At my old school I did not have one single true freind at all. Ok? Emilee Jessca b Jessica h. Clint and zoe...none ok the only friend I might consider real friends from there would be Nick and lisa. When I had moved to walland to get away from all the drama I didn't want to have to deal with, they threw a small party with a banner and a list...now This is immature and down right ignorant. everyone of them signed it. I had said I forgave them but I remembered something else my boyfriend dated me and his Ex at the same time...how did this happen? you may be asking...I'll fucking tell you what happened. His ex girlfriend called me saying my maturity was just an act i was pretending and that she wasnt going to let him go. Well She then had the audacity to ask "can we share him?" I never said yes if anything I said no. I go to school the next day and find out he's going out with both of us. That is a cut that will take many fucking years to heal.
here's some other things he has done.
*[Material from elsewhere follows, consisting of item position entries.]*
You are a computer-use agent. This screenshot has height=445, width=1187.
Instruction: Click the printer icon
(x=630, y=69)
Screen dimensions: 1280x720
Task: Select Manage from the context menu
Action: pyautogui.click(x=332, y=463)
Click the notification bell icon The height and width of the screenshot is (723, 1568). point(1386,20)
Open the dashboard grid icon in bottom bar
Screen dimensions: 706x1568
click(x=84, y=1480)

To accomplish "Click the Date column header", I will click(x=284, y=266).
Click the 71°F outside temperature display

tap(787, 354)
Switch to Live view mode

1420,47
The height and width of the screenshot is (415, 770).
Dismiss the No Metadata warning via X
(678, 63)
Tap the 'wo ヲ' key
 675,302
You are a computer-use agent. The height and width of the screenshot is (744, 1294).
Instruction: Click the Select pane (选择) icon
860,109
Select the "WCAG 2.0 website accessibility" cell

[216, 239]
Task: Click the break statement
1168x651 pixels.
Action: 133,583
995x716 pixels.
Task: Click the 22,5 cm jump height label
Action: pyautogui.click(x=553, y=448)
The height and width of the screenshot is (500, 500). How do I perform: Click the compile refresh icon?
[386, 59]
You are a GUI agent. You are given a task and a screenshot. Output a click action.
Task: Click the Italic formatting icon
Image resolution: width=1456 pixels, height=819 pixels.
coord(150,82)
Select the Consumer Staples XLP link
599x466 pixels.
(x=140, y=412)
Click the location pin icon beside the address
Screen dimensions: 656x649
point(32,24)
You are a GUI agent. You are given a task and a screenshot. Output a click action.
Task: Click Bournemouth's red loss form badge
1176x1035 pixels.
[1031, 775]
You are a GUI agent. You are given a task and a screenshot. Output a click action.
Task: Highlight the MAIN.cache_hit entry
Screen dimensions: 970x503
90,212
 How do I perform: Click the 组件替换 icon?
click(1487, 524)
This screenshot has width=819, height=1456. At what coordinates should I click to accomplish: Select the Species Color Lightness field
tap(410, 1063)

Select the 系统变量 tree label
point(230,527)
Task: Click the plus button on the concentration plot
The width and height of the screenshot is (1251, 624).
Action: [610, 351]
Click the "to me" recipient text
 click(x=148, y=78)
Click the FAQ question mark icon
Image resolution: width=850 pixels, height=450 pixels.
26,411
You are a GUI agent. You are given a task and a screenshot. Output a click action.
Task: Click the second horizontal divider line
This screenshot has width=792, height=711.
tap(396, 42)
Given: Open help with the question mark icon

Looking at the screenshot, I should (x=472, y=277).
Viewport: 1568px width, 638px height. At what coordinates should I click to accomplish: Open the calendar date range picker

Sometime in fall he told me over the phone he didnt know what it was but he always will go back to his ex, thats another cut. Valentines day, He sent me 2 things I was going to tell him thank you, I got ahold of him and he said he couldnt talk. I asked why he said his ex was over, theres a slap in the face. THEN JUST last night he tells me I remind him of his ex. That was the last straw he had promised he wouldnt hurt me gaina last night he broke that promise. I hung up on him then 4 hours later I called back and broke up with him. I told him if he finds proof that he really loves me then I'll rethink what I have done, but until then he needs to look. now Everyone from my old school tells me I'm a horrible person a creature that shouldnt exist ect. well let me say something ok my mom has MS she is slowly dying...It breaks me everyday I look at her I have nightmares I can't sleep I wont sleep. I'm trying to help keep her alive cause she wont take her meds unless you make her. I have taken up things I wouldnt normally do I drink more than I use to I smoke whatever I can get my hands on I don't have a preference, I get high when I can to try and ease the pain a bit. Not to long ago I was at sandras house tasha came to me crying, I asked what was wrong she told me her mom kicked her out she had nowhere to go. I asked her to come with me, I asked my mom if she could stay with us, my mom siad yes as long as she goes by the same rules I do (and yes my mom knows we smoke) then everything fine. I go with tasha all the time to her house with her to make sure her mom doesnt hit her and I know that if her mom does hither in front of me I'm calling th cops with out a second thought in my head. Now you tell me, if I was truly horrible then why would I go out of my way to help someone?
billy, I do still love you but you have to find the proof that you love me too, only then will I'll undo everything. I forgive but I do not forget.